SUPPLIED TEXT:
# Funny Craigslist Ad Looking for Writers



## SifuPhil (Dec 23, 2013)

This one has been making the rounds on Craigslist and on some of the lower-quality writer's sites - they are more sorely in need of a writer than anyone I've ever encountered ... 



> A lot of people get started to put on everyday those  who would certainly want to overall performance through a great many  other unique association in addition to residence, about fast  composing, composing in addition to particulars key in costs.
> 
> 
> Several you might want to undertaking perform may perhaps be the PC  mutually together with accessibility in direction of web together  with alternative to stick to straightforward testimonials and  referrals.
> ...



:dunno:


----------



## SeaBreeze (Dec 23, 2013)

Hopefully nobody Clicks Here.


----------



## SifuPhil (Dec 23, 2013)

SeaBreeze said:


> Hopefully nobody Clicks Here.



I consider myself courageous, but not THAT courageous ...


----------



## Old Hipster (Dec 23, 2013)

I'm pretty sure English is their second language.


----------



## That Guy (Dec 23, 2013)

This Guy am hopes to _start out maintaining useful quickly._


----------



## SifuPhil (Dec 23, 2013)

Old Hipster said:


> I'm pretty sure English is their second language.



I think Homo sapiens is their second species. 



			
				That Guy said:
			
		

> This Guy am hopes to _start out maintaining useful quickly._



Perhaps we might PC mutually together?


----------



## Diwundrin (Dec 23, 2013)

Ashamed to say it makes (almost) sense to me. That's exactly the tone and style of corro I get from Chinese sellers on eBay. I find it kind of quaint.

 Odds on it's an Asian site who as mentioned is in dire need of English speaking writers. Probably for youngsters needing 'testimonials' = paperwork for overseas visas etc and learning how to apply and improve their language skills.  ... just extrapolating here.


----------



## Anne (Dec 23, 2013)

I've seen that on various gardening forums...and yes, they were Asians.


----------



## Jillaroo (Dec 23, 2013)

_So where is the ad Phil??_


----------



## SifuPhil (Dec 23, 2013)

Diwundrin said:


> Ashamed to say it makes (almost) sense to me. That's exactly the tone and style of corro I get from Chinese sellers on eBay. I find it kind of quaint.
> 
> Odds on it's an Asian site who as mentioned is in dire need of English speaking writers. Probably for youngsters needing 'testimonials' = paperwork for overseas visas etc and learning how to apply and improve their language skills.  ... just extrapolating here.





Anne said:


> I've seen that on various gardening forums...and yes, they were Asians.



I never would have suspected that. The usage _did_ seem oddly familiar, probably from all the time I spent in Chinatown reading menus.  



Jillaroo said:


> _So where is the ad Phil??_



Oops, sorry - this is the latest version of it.


----------



## Jillaroo (Dec 23, 2013)

_Whenever i get a message from an Asian on Ebay i am in hysterics, my daughter works for some and she gets some really good emails from them_:lofl:


----------



## SifuPhil (Dec 23, 2013)




----------



## Diwundrin (Dec 23, 2013)

Translation, no food scraps here, wrap food.  Eeeeezeee.

WRITTEN EXERCISE A:
According to the forum thread, where has Anne seen the ad?

DATA FOR THIS TASK:
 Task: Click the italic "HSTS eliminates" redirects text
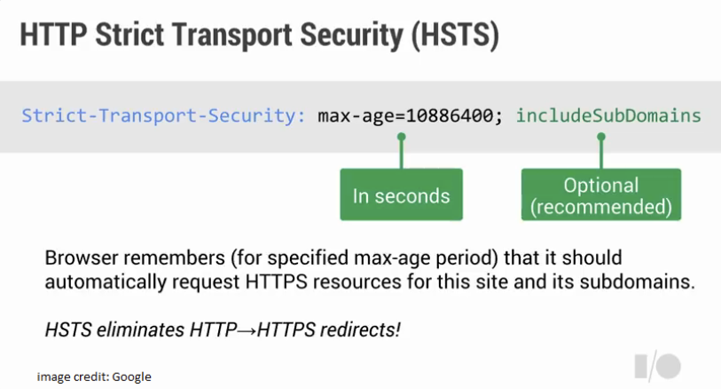223,329
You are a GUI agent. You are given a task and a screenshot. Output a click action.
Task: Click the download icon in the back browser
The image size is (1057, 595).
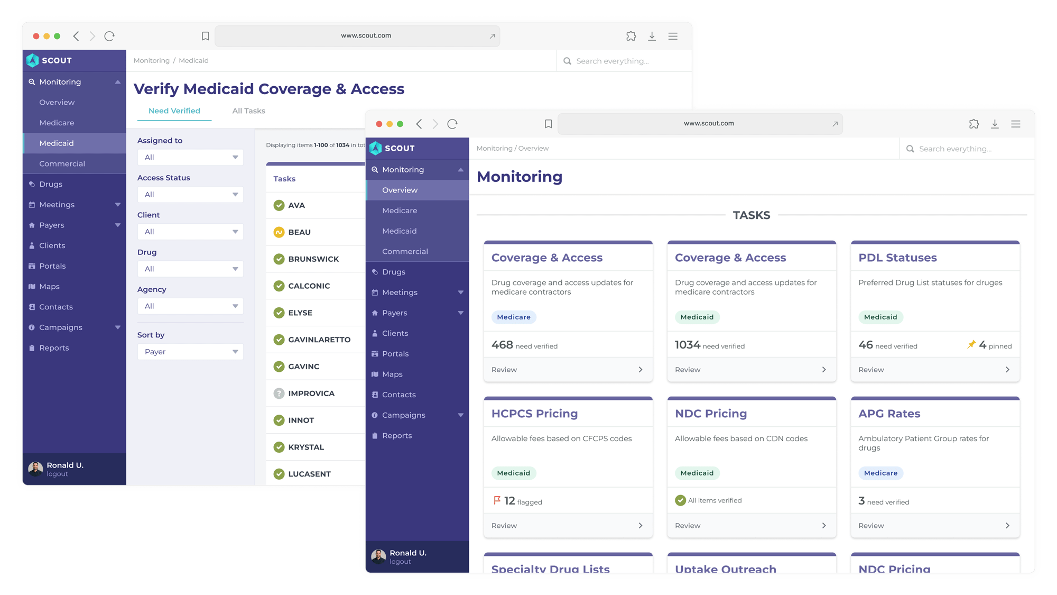[652, 36]
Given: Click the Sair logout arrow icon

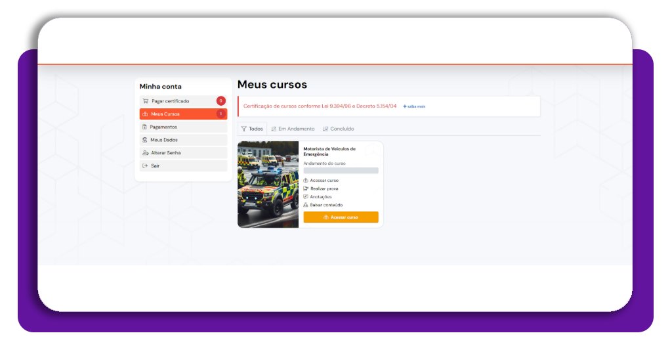Looking at the screenshot, I should [x=145, y=165].
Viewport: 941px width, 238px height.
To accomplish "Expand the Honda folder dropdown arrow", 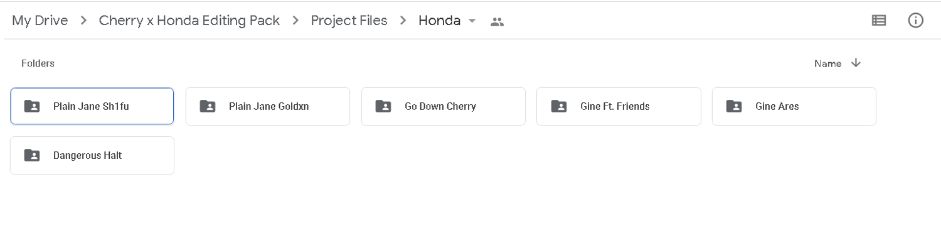I will [x=472, y=21].
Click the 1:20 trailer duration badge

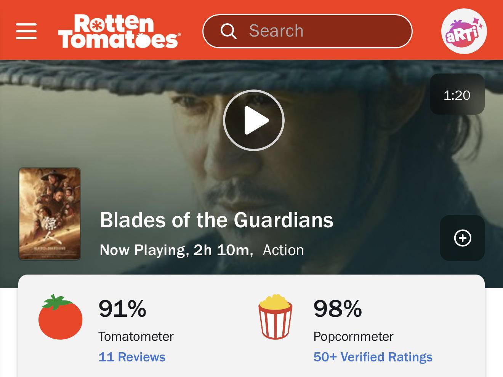tap(457, 94)
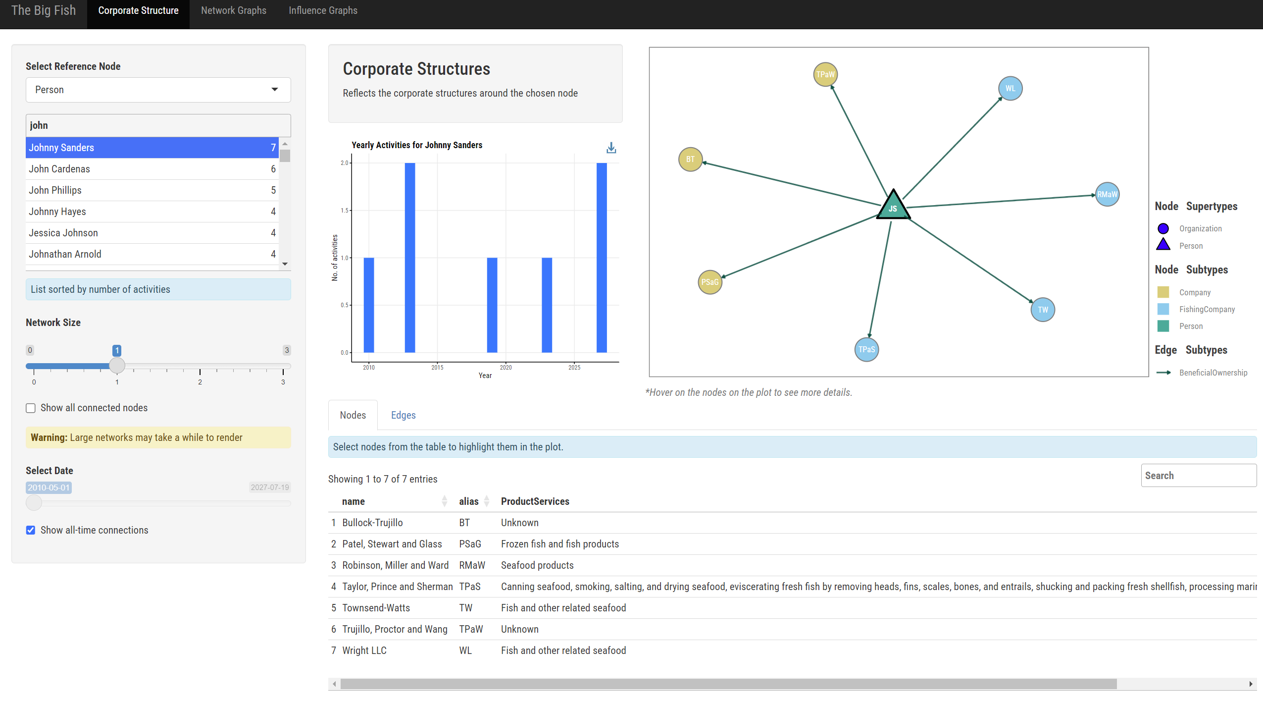Click the WL fishing company node
Screen dimensions: 1263x706
pos(1010,88)
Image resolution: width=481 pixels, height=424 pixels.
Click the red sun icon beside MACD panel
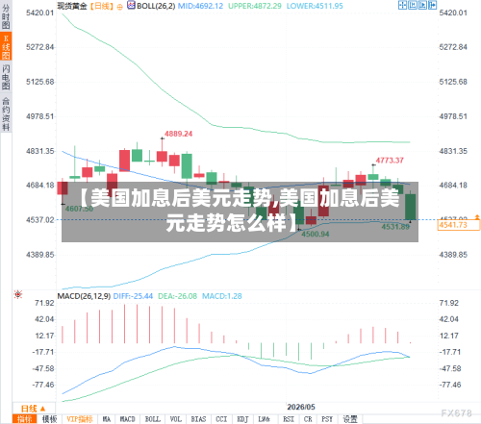[x=18, y=294]
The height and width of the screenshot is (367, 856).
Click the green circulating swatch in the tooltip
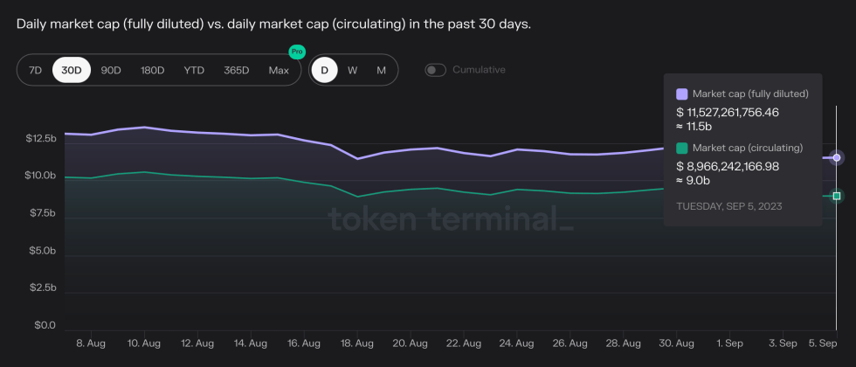[x=682, y=148]
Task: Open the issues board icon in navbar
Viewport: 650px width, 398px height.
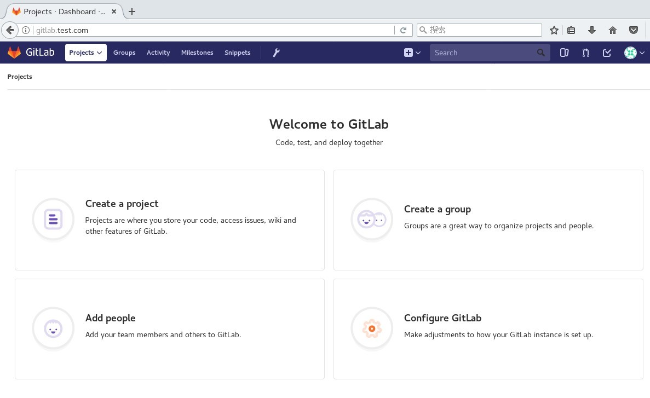Action: pos(564,53)
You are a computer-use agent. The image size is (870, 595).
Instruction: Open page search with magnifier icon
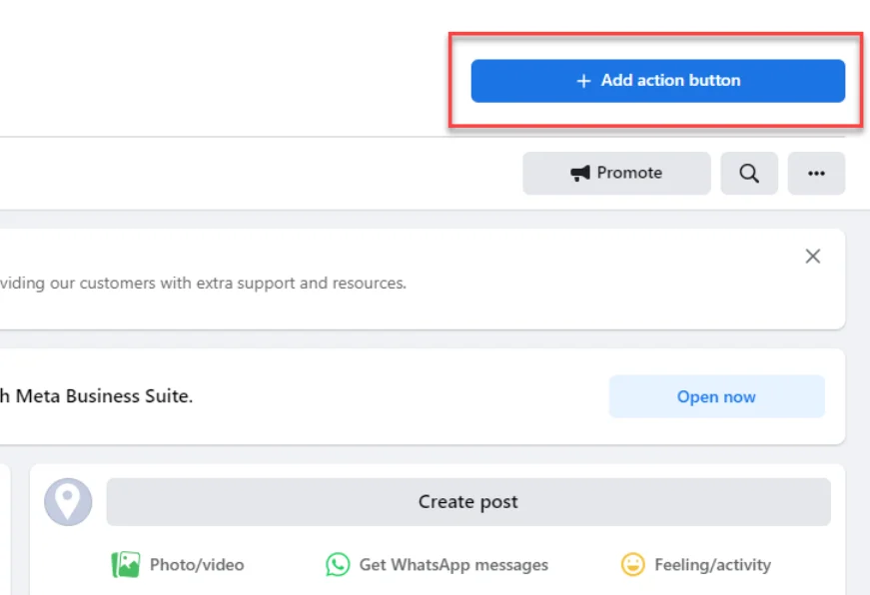(x=749, y=174)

WRITTEN EXERCISE B:
Please list every line of the records that contains the string "Viewport", matching its case exactly.

EXERCISE OUTPUT A:
On various gardening forums.

EXERCISE OUTPUT B:
Viewport: 941px width, 238px height.
Viewport: 650px width, 398px height.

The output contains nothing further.